**To do:** When the line with "1280x800 pixels. At" appears below, start repeating lines exactly, and keep going through the line with "Task: Click the ZoiPer headset logo in header"; add nothing outside that span.

**Data extract:**
--- START ---
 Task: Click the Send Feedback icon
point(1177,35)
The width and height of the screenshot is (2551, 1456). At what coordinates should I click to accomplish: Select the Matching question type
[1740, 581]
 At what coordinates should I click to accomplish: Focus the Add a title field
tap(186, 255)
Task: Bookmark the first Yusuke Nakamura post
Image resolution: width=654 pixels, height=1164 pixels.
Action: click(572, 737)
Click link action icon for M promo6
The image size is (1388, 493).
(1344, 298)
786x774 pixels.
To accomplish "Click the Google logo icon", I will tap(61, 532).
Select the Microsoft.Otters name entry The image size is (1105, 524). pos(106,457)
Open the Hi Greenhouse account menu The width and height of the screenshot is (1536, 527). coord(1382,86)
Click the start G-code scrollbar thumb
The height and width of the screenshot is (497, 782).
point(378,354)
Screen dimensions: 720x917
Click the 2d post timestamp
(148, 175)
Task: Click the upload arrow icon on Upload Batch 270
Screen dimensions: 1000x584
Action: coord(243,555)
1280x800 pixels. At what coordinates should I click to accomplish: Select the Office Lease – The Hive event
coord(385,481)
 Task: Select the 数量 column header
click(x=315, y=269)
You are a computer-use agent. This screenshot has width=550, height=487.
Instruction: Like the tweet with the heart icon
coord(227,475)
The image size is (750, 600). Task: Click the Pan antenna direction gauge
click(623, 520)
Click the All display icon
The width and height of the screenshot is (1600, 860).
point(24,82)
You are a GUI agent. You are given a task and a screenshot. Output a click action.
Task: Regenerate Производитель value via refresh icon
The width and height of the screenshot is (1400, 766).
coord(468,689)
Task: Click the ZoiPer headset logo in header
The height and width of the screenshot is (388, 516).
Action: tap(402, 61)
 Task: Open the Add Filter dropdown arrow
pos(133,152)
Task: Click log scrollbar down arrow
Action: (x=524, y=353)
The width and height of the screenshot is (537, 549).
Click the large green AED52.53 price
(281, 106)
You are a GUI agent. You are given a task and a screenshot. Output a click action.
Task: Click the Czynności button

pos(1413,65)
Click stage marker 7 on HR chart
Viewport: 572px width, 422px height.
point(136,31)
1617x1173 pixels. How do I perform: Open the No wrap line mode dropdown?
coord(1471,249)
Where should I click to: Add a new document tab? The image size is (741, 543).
--- END ---
**Your response:**
1280x800 pixels. At what coordinates should I click to accomplish: Select the Office Lease – The Hive event
coord(385,481)
 Task: Select the 数量 column header
click(x=315, y=269)
You are a computer-use agent. This screenshot has width=550, height=487.
Instruction: Like the tweet with the heart icon
coord(227,475)
The image size is (750, 600). Task: Click the Pan antenna direction gauge
click(623, 520)
Click the All display icon
The width and height of the screenshot is (1600, 860).
point(24,82)
You are a GUI agent. You are given a task and a screenshot. Output a click action.
Task: Regenerate Производитель value via refresh icon
The width and height of the screenshot is (1400, 766).
coord(468,689)
Task: Click the ZoiPer headset logo in header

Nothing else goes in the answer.